The system’s core principle uses compression—finding the most efficient way to represent information by identifying patterns and regularities—as the driving force behind intelligence. CompressARC searches for the shortest possible description of a puzzle that can accurately reproduce the examples and the solution when unpacked.
The compression-intelligence connection
The potential connection between compression and intelligence may sound strange at first glance, but it has deep theoretical roots in computer science concepts like Kolmogorov complexity (the shortest program that produces a specified output) and Solomonoff induction—a theoretical gold standard for prediction equivalent to an optimal compression algorithm.
To compress information efficiently, a system must recognize patterns, find regularities, and “understand” the underlying structure of the data—abilities that mirror what many consider intelligent behavior. A system that can predict what comes next in a sequence can compress that sequence efficiently. As a result, some computer scientists over the decades have suggested that compression may be equivalent to general intelligence.
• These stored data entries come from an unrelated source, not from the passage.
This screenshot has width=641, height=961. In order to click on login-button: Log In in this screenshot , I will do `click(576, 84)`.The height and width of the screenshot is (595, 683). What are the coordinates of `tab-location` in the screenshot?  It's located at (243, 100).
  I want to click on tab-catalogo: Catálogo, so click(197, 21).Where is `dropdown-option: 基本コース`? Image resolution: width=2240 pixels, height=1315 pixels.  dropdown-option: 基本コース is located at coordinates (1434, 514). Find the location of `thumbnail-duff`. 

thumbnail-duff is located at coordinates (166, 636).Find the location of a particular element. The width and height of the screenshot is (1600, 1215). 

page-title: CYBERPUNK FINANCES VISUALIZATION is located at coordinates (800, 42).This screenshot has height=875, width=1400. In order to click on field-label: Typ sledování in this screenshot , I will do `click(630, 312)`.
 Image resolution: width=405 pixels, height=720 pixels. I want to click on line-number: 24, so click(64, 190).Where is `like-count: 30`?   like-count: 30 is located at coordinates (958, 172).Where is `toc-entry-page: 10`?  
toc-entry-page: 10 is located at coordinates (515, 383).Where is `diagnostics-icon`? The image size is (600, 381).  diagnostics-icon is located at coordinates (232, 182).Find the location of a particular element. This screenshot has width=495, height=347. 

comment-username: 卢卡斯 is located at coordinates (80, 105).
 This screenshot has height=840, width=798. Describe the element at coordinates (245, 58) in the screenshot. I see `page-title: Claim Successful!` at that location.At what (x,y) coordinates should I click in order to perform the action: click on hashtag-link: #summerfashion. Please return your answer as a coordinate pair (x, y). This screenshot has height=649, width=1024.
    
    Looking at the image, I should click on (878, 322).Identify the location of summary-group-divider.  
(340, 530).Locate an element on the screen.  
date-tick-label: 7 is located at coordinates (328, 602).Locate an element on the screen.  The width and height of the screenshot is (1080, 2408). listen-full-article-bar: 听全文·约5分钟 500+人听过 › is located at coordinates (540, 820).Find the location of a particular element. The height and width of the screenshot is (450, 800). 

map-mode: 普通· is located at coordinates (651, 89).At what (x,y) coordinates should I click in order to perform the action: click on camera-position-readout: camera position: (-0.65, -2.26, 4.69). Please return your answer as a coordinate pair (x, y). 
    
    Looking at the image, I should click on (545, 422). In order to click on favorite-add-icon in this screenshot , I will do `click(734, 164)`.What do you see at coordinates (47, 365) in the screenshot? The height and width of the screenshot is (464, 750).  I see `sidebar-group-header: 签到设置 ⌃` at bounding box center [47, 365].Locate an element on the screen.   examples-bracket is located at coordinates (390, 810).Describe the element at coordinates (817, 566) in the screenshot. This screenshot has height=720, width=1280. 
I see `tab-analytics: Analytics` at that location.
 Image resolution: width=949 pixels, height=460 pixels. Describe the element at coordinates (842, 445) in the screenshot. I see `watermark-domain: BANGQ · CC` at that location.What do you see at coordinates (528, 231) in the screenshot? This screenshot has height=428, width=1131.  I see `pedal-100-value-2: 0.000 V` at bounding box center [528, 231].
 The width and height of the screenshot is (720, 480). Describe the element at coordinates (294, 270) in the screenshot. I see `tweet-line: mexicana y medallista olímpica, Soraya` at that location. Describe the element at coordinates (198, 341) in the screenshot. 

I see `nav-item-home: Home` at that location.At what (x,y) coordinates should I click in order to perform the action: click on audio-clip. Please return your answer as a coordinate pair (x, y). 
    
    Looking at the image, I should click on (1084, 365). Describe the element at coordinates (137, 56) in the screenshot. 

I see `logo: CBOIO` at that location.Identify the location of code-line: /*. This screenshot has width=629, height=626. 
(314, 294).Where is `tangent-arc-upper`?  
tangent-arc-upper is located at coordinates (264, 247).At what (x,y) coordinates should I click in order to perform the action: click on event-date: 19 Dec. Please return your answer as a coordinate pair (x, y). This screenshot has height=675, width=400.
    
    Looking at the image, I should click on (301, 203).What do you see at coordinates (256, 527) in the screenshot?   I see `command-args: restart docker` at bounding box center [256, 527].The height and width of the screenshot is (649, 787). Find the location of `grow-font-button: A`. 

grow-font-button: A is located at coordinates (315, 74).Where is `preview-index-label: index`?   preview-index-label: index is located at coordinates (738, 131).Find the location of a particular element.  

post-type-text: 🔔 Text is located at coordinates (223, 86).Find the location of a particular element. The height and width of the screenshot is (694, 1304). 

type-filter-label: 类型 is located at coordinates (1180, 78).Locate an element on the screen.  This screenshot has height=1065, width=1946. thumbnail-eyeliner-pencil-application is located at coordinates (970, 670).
Based on these principles, the Hutter Prize has offered awards to researchers who can compress a 1GB file to the smallest size.
We previously wrote about intelligence and compression in September 2023, when a DeepMind paper discovered that large language models can sometimes outperform specialized compression algorithms. In that study, researchers found that DeepMind’s Chinchilla 70B model could compress image patches to 43.4 percent of their original size (beating PNG’s 58.5 percent) and audio samples to just 16.4 percent (outperforming FLAC’s 30.3 percent).
That 2023 research suggested a deep connection between compression and intelligence—the idea that truly understanding patterns in data enables more efficient compression, which aligns with this new CMU research. While DeepMind demonstrated compression capabilities in an already-trained model, Liao and Gu’s work takes a different approach by showing that the compression process can generate intelligent behavior from scratch.